Ostfildern zieht durch

Michael Schwöšbel kann mit seiner HSG Ostfildern zurzeit sehr zufrieden sein. Fotos: Rudel

Am Wochenende hat wirklich alles Handball gespielt, was Handbälle auf Tore werfen kann. In der Montagausgabe der EZ wird es dann ganz schön eng. Ein Derby gab es – wie gefühlt jede Woche in der Württembergliga der Frauen – zwischen Köngen und Reichenbach. Macht 13 Spielberichte.
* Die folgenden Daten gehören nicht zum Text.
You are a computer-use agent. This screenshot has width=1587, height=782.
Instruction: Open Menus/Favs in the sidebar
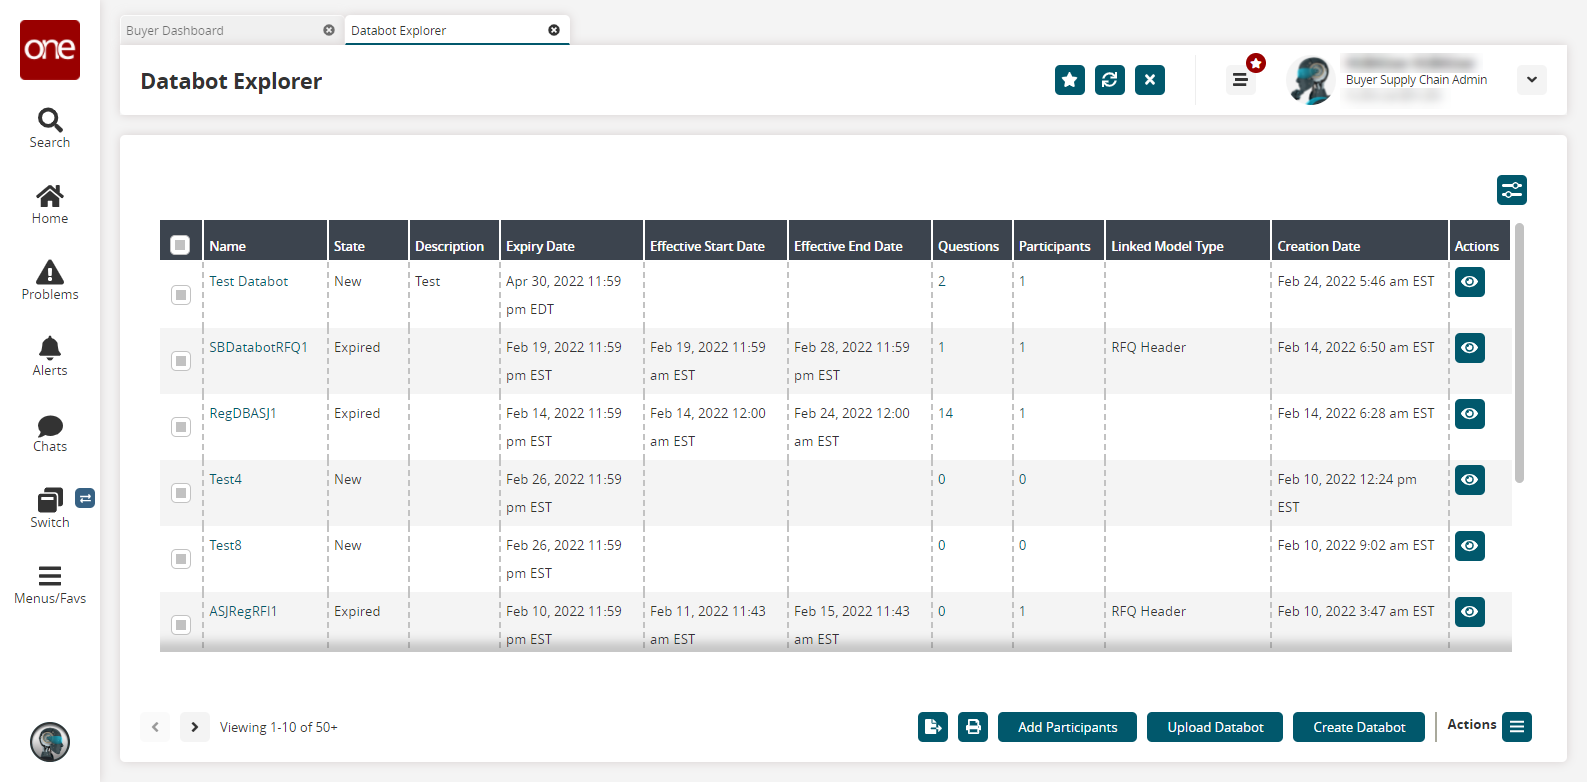pyautogui.click(x=50, y=585)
Etwas kürzer ist so der Text über Landesligist HSG Ostfildern geworden – ging halt nicht anders. Über die HSG muss man sich zurzeit aber auch wirklich keine Sorgen machen. Im Gegenteil, die Mannschaft macht richtig Spaß. Es herrschen sowas von geordnete Verhältnisse in Scharnhausen und Ruit: Michael Schwöbel hat angekündigt, am Ende der Saison als Trainer aufzuhören, in Frank Ziehfreund steht ein anerkannter Mann bereit. Und die Mannschaft gewinnt. Spiel für Spiel.
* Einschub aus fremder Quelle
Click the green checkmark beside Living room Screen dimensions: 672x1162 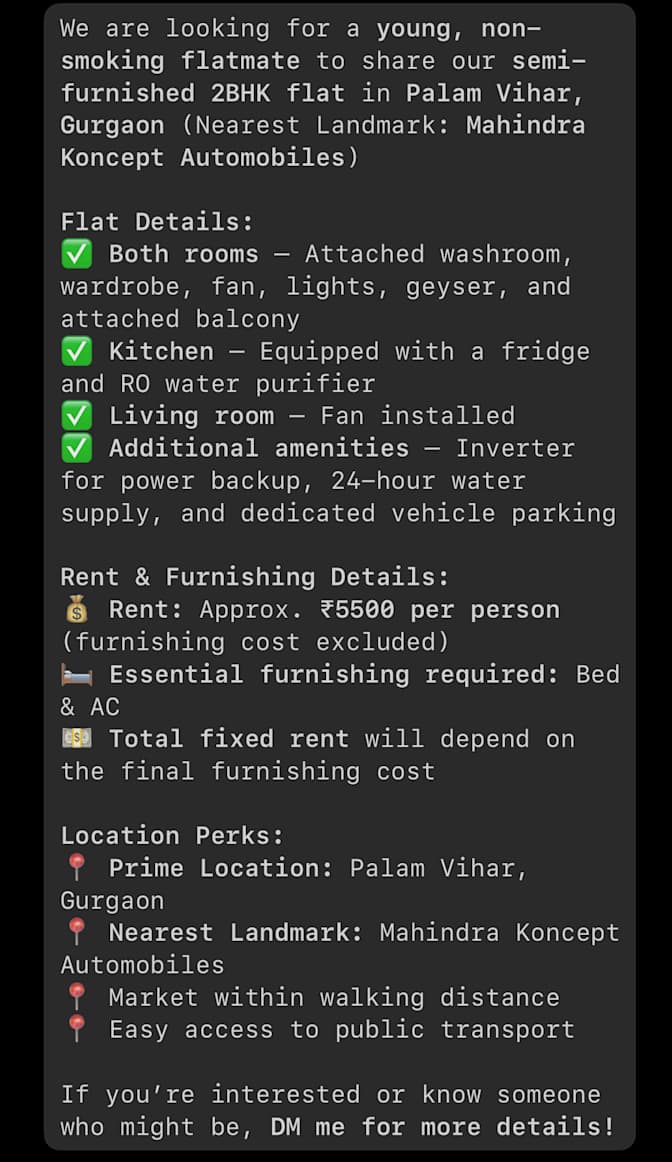coord(76,416)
Zuletzt gab es ein sattes 36:23 gegen H2Ku II. Schwöbel war zufrieden. Nur acht Gegentore in Hälfte eins waren stark. Dass es in der zweiten bei klarem Siegkurs mehr waren, könne man verbessern, sagt er. Allerdings mit einem Lächeln. Deswegen wird es bestimmt kein Straftraining geben.

Frank Ziehfreund kann sich auf seinen neuen Club freuen.

Sechs Siege in Folge hat die HSG nun geholt, darunter die im Derby beim TSV Köngen und beim Team Esslingen. Schwöbel ist entsprechend glücklich, auch darüber, wie die Mannschaft seit seiner Abschiedsankündigung mitzieht. Ostfildern zieht durch. „Die Mannschaft hat einen riesen Charakter“, sagt Schwöbel. Und: „Die Spieler haben schon gut mitgezogen, als noch nicht klar war, dass ich aufhöre. Und seither tun sie es auch. Sie wollen etwas erreichen.“

Und was ist das? Schwöbel spricht davon, Platz drei festigen zu wollen. Naja, das ist der Goldene-Ananas-Platz. Vorerst Platz drei, behaupte ich. Und Schwöbel lässt sich auch entlocken, er habe „nichts dagegen“, sich mit dem Aufstieg zu verabschieden.

Das wäre ja auch was: Da spielt der Mann Jahr um Jahr mit der HSG in der Relegation – mal um den Auf- und mal gegen den Abstieg – und dann soll das in seiner letzten Saison anders sein? Die Fakten: Der Zweite SG Ober-/Unterhausen hat am Samstag gegen Weilstetten II verloren, dadurch beträgt der Rückstand der HSG nur noch vier Punkte. Das ist aufzuholen bei dem Lauf. Am 18. März kommt es zum direkten Aufeinandertreffen. Spitzenreiter HSG Böblingen/Sindelfingen ist nochmal zwei Punkte weiter weg.

Nochmal Fakten: Der Erste steigt direkt auf, der Zweite geht in die Relegation. Wie in der vergangenen Saison gibt es da die recht komfortable Situation, dass zwei von drei Mannschaften den Sprung in die Württembergliga schaffen. Die HSG war vor einem Jahr dabei. An den Ausgang erinnern sie sich auf den Fildern nicht so gerne – einer von drei schafft es eben auch nicht.

Im Moment sollten sie bei der HSG aber vor allem den guten Lauf genießen, konzentriert bleiben und weiter gewinnen. Am kommenden Wochenende haben sie aber erst einmal frei. Fasching. Da spielt aus dem EZ-Land nur Drittligist TSV Neuhausen. Bei den MadDogs läuft es weniger gut, seit auch dort bekannt ist, das Trainer Ralf Bader am Ende der Saison geht. Vier Niederlagen in Folge. Aber das ist ein anderes Thema. Und für alle anderen gilt: Genießt das handballfreie Wochenende.